Miniscule robots that can jump and crawl could soon be added to the industrial internet of things’ arsenal. The devices, a kind of printed circuit board with leg-like appendages, wouldn’t need wide networks to function but would self-organize and communicate efficiently, mainly with one another.
Breakthrough inventions announced recently make the likelihood of these ant-like helpers a real possibility.
Vibration-powered micro robots
The first invention is the ability to harness vibration from ultrasound and other sources, such as piezoelectric actuators, to get micro robots to respond to commands. The piezoelectric effect is when some kinds of materials generate an electrical charge in response to mechanical stresses.
Researchers at Georgia Tech have created 3D-printed micro robots that are vibration powered. Only 0.07 inches long, the ant-like devices — which they call “micro-bristle-bots” — have four or six spindly legs and can can respond to differing quivering frequencies and move uniquely, based on their leg design.
Researcher say the microbots could be used to sense environmental changes and to move materials.
“As the micro-bristle-bots move up and down, the vertical motion is translated into a directional movement by optimizing the design of the legs,” says assistant professor Azadeh Ansari in a Georgia Tech article. Steering will be accomplished by frequencies and amplitudes. Jumping and swimming might also be possible, the researchers say.
Self-organizing micro robots that traverse any surface
In another advancement, scientists at Ecole Polytechnique Fédérale de Lausanne (EPFL) say they have overcome limitations on locomotion and can now get tiny, self-organizing robot devices to traverse any kind of surface. Pushing objects in factories could be one use.
The robots already jump, and now they self-organize. The Swiss school’s PCB-with-legs robots, en masse, figure for themselves how many fellow microbots to recruit for a particular job. Additionally, the ad hoc, swarming and self-organizing nature of the group means it can’t fail catastrophically—substitute robots get marshalled and join the work environment as necessary.
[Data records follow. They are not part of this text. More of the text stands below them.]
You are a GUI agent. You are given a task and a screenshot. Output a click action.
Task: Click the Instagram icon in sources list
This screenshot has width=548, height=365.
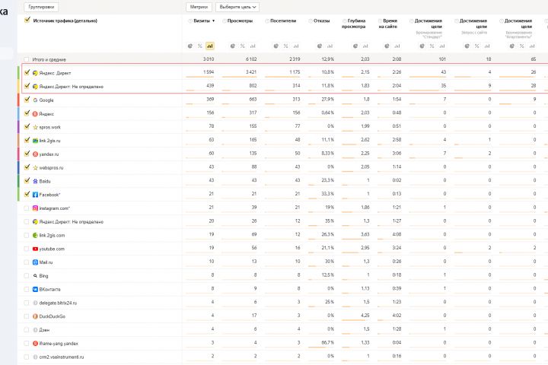35,208
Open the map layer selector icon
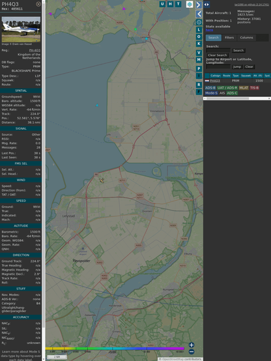This screenshot has width=271, height=361. [x=190, y=4]
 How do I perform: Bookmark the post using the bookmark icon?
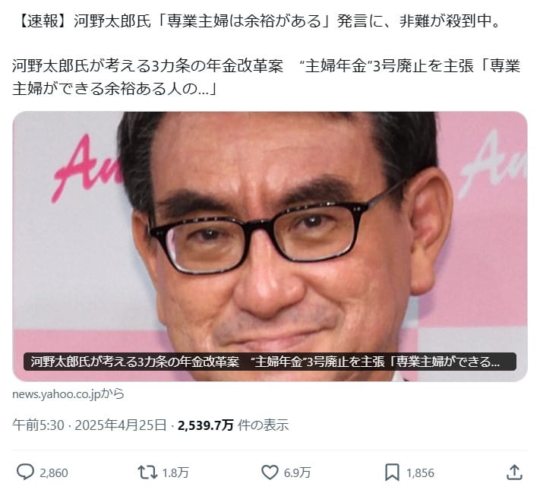pos(392,472)
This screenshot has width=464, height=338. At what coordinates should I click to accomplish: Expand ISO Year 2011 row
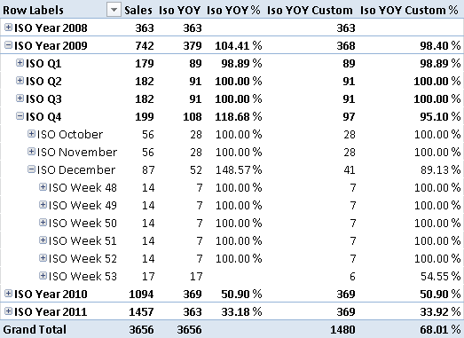point(8,311)
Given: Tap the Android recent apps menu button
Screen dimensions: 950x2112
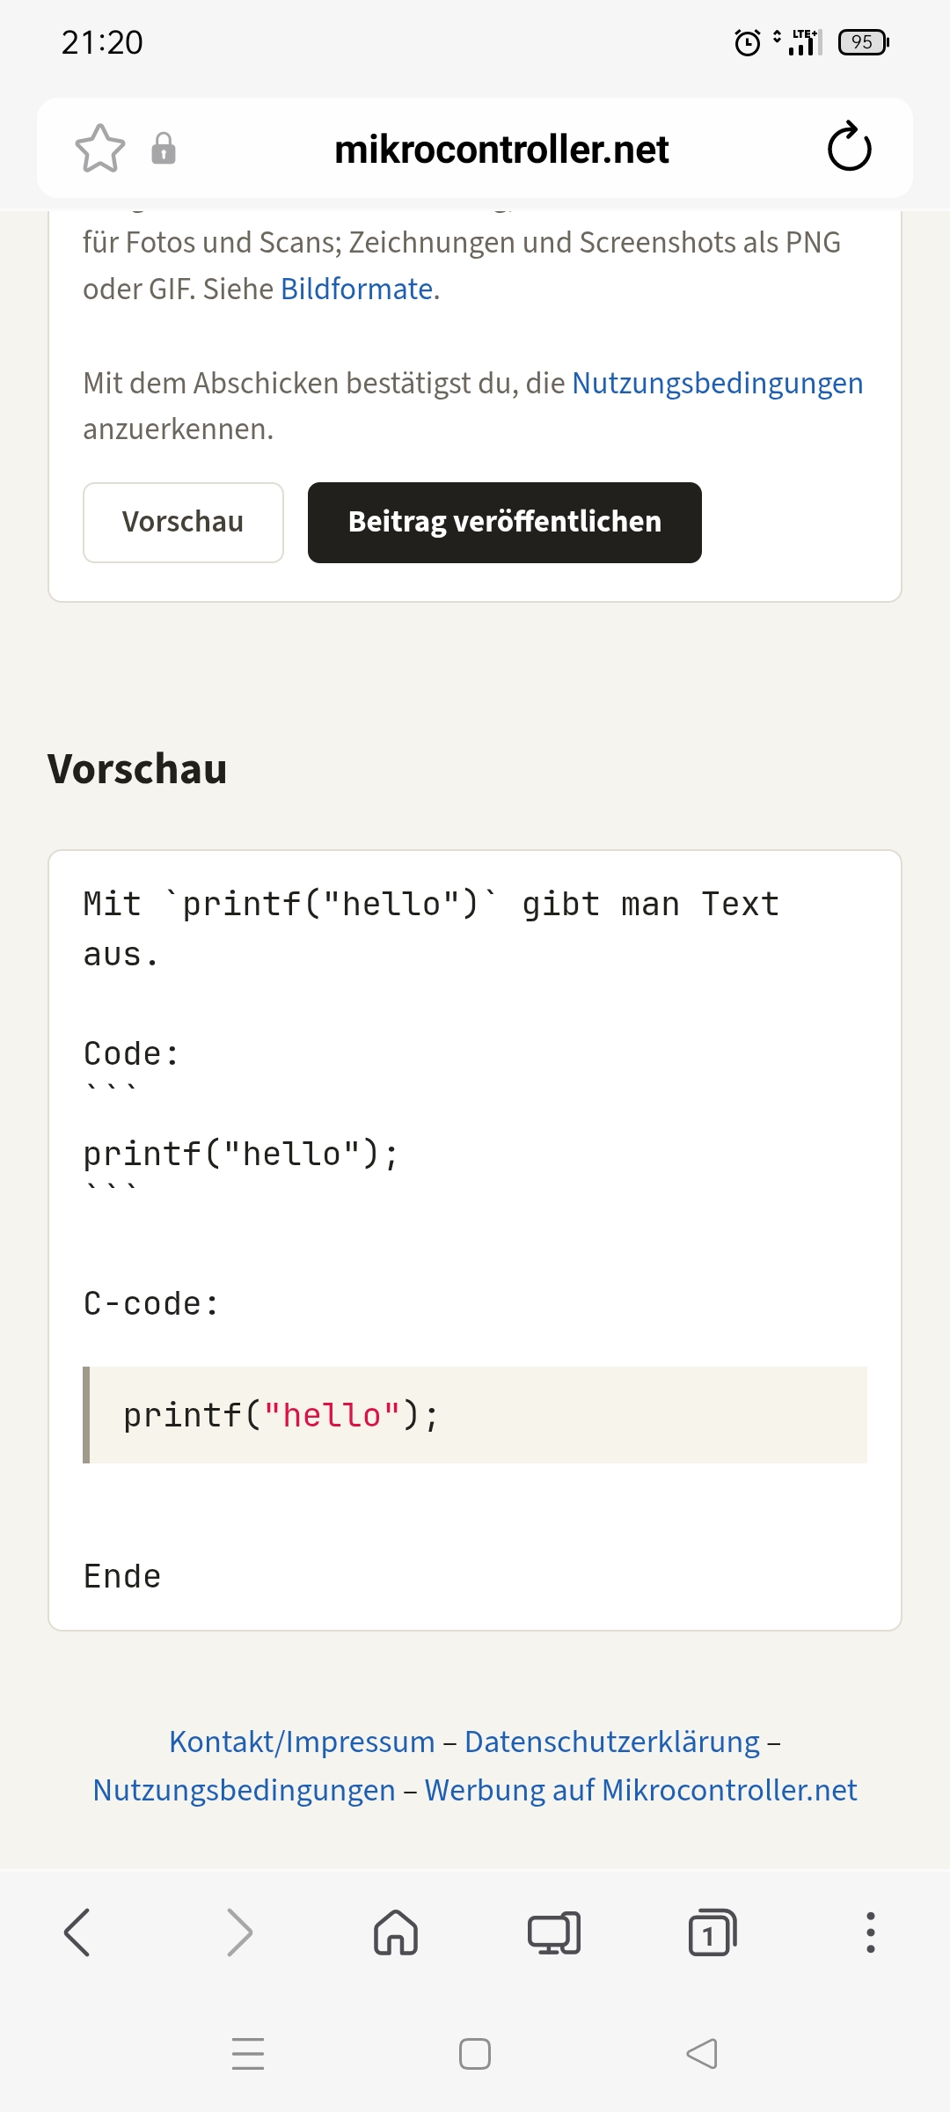Looking at the screenshot, I should pyautogui.click(x=248, y=2054).
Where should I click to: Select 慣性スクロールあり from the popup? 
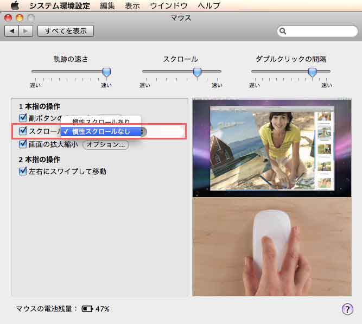pyautogui.click(x=101, y=122)
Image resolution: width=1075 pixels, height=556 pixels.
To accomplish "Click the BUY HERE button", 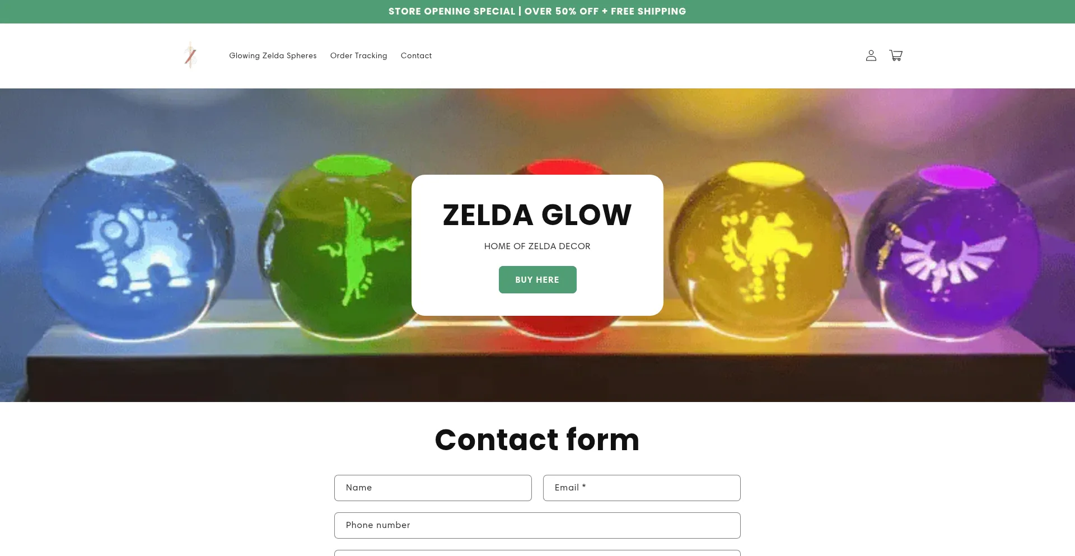I will pos(538,279).
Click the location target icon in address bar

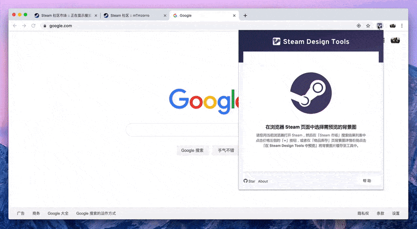tap(358, 26)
Ad hoc networks are the way to go for robots. One advantage to an ad hoc network in IoT is that one can distribute the sensors randomly, and the sensors, which are basically nodes, figure out how to communicate. Routers don’t get involved. The nodes sample to find out which other nodes are nearby, including how much bandwidth is needed.
The concept works on the same principal as how a marketer samples public opinion by just asking a representative group what they think, not everyone. Ants, too, size their nests like that—they bump into other ants, never really counting all of their neighbors.
It’s a strong networking concept for locations where the sensor can get moved inadvertently. I used the example of environmental sensors being strewn randomly in an active volcano when I wrote about the theory some years ago.
The Swiss robots (developed in conjunction with Osaka University) use the same concept. They, too, can travel to places requiring the environmental observation. Heat spots in a factory is one example. The collective intelligence also means one could conceivably eliminate GPS or visual feedback, which is unlike current aerial drone technology.
Even smaller industrial robots
University of Pennsylvania professor Marc Miskin, presenting at the American Physical Society in March, said he is working on even smaller robots.
“They could crawl into cellphone batteries and clean and rejuvenate them,” writes Kenneth Chang in a New York Times article. “Millions of them in a petri dish could be used to test ideas in networking and communications.”